Jim Abrahams, David Zucker, and Jerry Zucker made a string of spoof comedies in the 1980s, such as Airplane! (1980, aka Flying High), Top Secret! (1984), The Naked Gun: From the Files of Police Squad (1988) – just to name a few. For as silly as those films can be, for as many jokes as they can cram into every scene, the stories are always well-plotted. (It’s arguably a talent people who make these sort of spoofs now have lost.)

There really shouldn’t be an excuse for lazy storytelling.

Or incongruent storytelling.

In Willy Wonka and the Chocolate Factory, Willy Wonka (Gene Wilder) is charismatic, intelligent, and manipulative. In his first appearance, he limps out with a cane. The crowd initially cheers him, but then fall silent as they pity this sad, pained figure who has shunned the public for so many years.

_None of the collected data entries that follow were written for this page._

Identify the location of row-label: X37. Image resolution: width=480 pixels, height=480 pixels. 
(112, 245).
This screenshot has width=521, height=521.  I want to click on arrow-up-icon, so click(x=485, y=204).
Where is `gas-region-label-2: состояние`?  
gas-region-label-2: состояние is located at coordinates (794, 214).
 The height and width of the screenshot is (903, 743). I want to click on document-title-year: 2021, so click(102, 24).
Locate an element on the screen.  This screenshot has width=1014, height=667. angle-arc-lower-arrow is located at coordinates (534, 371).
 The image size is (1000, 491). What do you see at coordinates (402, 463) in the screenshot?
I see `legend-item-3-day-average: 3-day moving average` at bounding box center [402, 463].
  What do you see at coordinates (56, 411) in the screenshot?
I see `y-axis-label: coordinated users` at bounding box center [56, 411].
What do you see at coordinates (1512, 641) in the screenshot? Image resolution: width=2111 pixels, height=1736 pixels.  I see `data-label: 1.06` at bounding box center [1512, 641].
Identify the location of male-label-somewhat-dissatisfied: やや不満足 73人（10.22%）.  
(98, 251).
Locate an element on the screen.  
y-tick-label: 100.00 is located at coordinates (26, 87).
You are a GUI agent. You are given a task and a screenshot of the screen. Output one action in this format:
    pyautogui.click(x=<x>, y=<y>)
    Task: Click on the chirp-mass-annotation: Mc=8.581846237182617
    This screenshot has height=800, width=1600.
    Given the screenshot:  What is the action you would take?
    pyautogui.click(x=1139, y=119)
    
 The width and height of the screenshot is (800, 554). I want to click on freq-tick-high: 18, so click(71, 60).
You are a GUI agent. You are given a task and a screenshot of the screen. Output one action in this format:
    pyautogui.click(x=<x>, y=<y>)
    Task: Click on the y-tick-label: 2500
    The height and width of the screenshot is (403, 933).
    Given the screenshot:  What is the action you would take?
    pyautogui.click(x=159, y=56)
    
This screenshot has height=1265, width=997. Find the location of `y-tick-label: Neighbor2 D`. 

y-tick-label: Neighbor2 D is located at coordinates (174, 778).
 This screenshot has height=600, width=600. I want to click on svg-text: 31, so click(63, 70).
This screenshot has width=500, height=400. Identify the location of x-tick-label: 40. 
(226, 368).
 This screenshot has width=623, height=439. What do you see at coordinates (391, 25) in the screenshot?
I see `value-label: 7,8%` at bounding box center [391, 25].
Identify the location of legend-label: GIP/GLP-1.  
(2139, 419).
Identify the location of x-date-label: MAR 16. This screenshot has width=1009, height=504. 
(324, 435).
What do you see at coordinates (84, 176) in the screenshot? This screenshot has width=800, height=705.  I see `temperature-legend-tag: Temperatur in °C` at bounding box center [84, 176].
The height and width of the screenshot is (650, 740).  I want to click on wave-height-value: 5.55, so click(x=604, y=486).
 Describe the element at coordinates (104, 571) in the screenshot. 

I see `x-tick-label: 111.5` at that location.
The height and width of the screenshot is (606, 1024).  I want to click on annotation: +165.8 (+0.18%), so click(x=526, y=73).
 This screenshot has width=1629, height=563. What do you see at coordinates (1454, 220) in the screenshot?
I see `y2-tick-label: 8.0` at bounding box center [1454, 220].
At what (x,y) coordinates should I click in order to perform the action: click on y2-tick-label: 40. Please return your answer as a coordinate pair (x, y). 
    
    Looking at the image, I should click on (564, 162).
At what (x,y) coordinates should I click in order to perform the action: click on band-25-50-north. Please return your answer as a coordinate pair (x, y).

Wonka’s cane gets stuck between some cobblestones, and he falls forward, somersaults, and bounces to his feet. The crowd cheer. It’s all an act.

Apparently, Gene Wilder suggested this entrance, because he said it set the tone for Wonka – you could never be sure if he was telling the truth. It’s a simple scene, but says so much about this character. As the story unfolds, Wonka is constantly shown as withholding information, unmoved when each of the children fall to certain curious fates, and condescending. He’s lured these people into his demesne for his own gain. Very little happens that he hasn’t foreseen.

I can fully believe this man would build a chocolate empire.

In Charlie and the Chocolate Factory (2005) – which, admittedly, is closer to Roald Dahl‘s source novel than the 1976 adaptation – Johnny Depp plays Willy Wonka as a diffident, dysfunctional, and psychologically underdeveloped adult who’s always struggling with whatever’s unfolding around him. Even when he meets the kids for the first time, he’s taken aback by their personalities, and at a loss as to how to handle them. When they challenge him, he grows petulant. He suffers flashbacks that grow tantamount to Post-Traumatic Stress Disorder.

You can have people who are socially inept, intolerant of others, and don’t fit into conventional society, but who are geniuses in a specific area. Depp’s Wonka, however, is more juvenile than the kids around him. Watching this story unfold, I could never invest because I just couldn’t believe this Willy Wonka could build any sort of empire, or that he’d even want kids to come tour it.

People might counter, It’s just a kid’s movie – stop over-analysing it.

But so was the original.

One makes me believe that this premise could happen and makes me wish I could be a kid who discovers a golden ticket.

The other makes me believe somebody thought it would be cute to sew a whole lot of skits together and remake the book.